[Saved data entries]
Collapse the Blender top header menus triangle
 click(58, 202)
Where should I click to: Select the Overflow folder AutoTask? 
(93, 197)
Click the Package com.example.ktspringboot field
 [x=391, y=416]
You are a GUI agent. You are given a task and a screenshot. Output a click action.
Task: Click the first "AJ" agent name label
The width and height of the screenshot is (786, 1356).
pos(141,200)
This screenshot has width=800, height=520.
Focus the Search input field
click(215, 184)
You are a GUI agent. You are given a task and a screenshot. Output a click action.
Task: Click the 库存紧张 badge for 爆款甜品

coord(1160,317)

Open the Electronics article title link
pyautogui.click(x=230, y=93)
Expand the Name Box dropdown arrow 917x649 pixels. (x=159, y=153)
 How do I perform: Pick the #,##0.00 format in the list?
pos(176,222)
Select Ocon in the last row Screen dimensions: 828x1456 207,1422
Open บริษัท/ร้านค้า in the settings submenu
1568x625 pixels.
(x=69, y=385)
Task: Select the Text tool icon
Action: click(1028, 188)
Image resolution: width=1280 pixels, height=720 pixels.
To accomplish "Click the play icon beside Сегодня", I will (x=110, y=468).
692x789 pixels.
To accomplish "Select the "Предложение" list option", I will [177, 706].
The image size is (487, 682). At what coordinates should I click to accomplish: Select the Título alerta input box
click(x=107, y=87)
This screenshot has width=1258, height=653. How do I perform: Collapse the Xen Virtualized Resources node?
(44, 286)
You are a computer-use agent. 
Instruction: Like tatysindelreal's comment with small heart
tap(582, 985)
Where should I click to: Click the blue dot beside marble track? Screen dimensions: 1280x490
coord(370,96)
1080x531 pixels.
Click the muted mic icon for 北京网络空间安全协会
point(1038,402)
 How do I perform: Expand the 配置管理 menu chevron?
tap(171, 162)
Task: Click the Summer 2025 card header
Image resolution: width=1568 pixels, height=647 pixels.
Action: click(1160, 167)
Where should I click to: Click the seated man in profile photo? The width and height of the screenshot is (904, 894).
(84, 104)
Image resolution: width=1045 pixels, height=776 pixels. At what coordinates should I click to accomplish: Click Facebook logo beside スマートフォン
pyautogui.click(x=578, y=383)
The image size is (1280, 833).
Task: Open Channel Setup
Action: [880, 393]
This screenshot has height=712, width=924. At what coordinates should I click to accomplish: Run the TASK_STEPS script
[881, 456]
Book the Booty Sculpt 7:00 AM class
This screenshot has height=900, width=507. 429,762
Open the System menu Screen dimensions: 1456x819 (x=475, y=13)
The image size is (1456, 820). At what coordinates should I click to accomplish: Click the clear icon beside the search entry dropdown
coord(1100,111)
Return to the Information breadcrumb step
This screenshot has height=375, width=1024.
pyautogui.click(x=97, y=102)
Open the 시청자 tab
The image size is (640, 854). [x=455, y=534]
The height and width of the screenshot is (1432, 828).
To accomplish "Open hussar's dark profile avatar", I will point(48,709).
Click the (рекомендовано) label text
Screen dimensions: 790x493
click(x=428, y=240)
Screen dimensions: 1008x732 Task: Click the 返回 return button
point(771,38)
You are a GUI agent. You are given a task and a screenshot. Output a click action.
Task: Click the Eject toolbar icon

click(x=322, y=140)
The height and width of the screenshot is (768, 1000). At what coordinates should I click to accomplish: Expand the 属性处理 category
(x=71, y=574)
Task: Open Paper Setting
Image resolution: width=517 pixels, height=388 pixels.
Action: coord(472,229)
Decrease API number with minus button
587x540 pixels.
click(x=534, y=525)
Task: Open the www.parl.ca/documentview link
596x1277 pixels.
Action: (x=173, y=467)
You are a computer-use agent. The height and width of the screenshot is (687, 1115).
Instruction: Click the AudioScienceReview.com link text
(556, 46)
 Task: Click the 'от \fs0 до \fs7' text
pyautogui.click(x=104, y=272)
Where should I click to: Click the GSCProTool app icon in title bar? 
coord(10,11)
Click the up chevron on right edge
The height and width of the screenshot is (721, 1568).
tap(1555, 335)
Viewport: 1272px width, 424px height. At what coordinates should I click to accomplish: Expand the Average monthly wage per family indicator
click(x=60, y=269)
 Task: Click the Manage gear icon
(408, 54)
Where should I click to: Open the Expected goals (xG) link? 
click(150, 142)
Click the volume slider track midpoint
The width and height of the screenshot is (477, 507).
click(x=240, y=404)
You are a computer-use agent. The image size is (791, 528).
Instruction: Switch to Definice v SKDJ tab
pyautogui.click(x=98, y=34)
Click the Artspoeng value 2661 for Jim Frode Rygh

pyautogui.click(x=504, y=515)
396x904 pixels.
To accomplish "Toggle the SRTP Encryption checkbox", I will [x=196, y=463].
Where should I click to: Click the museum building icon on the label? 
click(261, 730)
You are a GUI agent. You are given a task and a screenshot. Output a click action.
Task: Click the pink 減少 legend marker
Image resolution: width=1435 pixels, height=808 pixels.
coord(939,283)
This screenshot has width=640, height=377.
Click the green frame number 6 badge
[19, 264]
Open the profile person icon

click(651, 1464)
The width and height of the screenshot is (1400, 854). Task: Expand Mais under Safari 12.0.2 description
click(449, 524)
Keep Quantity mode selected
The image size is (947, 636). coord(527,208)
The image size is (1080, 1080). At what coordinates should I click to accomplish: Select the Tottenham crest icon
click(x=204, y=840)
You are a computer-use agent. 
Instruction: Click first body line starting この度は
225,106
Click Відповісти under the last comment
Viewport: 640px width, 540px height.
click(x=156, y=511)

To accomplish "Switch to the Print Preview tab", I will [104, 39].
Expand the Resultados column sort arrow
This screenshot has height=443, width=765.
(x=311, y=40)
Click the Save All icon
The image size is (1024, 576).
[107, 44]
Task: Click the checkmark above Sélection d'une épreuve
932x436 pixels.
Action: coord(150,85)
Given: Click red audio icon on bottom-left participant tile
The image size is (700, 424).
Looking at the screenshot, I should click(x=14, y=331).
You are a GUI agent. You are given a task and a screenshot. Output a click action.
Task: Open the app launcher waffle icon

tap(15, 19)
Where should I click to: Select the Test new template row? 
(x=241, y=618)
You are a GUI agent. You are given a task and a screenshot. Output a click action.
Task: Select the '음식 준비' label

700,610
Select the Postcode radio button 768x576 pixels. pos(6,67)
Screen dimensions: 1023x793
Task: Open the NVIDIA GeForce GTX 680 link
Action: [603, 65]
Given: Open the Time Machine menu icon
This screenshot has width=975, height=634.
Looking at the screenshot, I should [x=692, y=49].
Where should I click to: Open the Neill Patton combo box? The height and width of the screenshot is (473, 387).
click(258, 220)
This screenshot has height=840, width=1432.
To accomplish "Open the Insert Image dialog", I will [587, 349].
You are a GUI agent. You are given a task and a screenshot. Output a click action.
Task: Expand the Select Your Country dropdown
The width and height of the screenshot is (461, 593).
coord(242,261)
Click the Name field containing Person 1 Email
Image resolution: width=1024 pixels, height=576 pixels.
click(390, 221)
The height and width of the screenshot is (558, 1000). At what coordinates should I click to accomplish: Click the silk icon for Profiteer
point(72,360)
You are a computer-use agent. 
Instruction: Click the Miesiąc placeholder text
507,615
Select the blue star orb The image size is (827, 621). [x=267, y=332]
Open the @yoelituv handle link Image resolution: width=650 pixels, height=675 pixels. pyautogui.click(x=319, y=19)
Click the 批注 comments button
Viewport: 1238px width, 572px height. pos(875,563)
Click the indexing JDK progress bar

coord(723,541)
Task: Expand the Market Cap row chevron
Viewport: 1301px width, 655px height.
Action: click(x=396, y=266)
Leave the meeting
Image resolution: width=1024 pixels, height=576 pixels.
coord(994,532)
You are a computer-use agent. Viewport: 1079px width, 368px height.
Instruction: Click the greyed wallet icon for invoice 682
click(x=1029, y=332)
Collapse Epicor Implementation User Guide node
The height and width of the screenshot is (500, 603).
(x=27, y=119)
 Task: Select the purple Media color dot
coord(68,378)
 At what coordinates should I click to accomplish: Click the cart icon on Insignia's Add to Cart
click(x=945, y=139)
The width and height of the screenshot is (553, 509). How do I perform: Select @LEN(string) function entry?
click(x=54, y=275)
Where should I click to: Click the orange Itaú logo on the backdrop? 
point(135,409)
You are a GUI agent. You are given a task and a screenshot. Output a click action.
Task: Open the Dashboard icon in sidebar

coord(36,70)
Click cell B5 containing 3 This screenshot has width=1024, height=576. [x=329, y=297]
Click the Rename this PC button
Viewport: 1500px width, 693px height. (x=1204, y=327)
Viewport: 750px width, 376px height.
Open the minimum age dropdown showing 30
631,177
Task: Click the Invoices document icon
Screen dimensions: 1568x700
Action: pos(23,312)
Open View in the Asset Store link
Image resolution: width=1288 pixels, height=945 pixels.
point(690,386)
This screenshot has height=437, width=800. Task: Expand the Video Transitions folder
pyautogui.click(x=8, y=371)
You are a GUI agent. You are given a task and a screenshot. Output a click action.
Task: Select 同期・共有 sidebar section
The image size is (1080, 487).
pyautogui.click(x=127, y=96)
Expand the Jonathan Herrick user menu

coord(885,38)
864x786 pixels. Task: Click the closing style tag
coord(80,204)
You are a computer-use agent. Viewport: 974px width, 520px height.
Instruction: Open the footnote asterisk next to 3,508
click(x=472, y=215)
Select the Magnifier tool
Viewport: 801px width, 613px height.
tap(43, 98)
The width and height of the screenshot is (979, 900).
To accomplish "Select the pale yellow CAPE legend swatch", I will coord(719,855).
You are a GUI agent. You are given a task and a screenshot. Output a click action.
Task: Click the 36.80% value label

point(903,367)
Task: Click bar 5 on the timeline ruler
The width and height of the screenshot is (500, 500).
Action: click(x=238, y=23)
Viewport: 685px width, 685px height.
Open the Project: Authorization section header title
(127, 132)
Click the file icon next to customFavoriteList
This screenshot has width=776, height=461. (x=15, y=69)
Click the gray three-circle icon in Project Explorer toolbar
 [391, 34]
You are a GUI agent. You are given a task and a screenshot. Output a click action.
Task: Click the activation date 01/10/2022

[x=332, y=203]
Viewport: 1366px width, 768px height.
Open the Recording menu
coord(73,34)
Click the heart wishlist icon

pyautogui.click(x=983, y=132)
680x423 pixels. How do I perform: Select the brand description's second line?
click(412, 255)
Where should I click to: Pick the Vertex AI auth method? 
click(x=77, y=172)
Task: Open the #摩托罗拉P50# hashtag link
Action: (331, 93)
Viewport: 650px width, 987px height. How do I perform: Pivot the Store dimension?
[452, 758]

_Your assignment_
Only lines containing "arrow" belong in the answer; copy every such line from the records.

_Exercise answer_
Expand the Name Box dropdown arrow 917x649 pixels. (x=159, y=153)
Expand the Resultados column sort arrow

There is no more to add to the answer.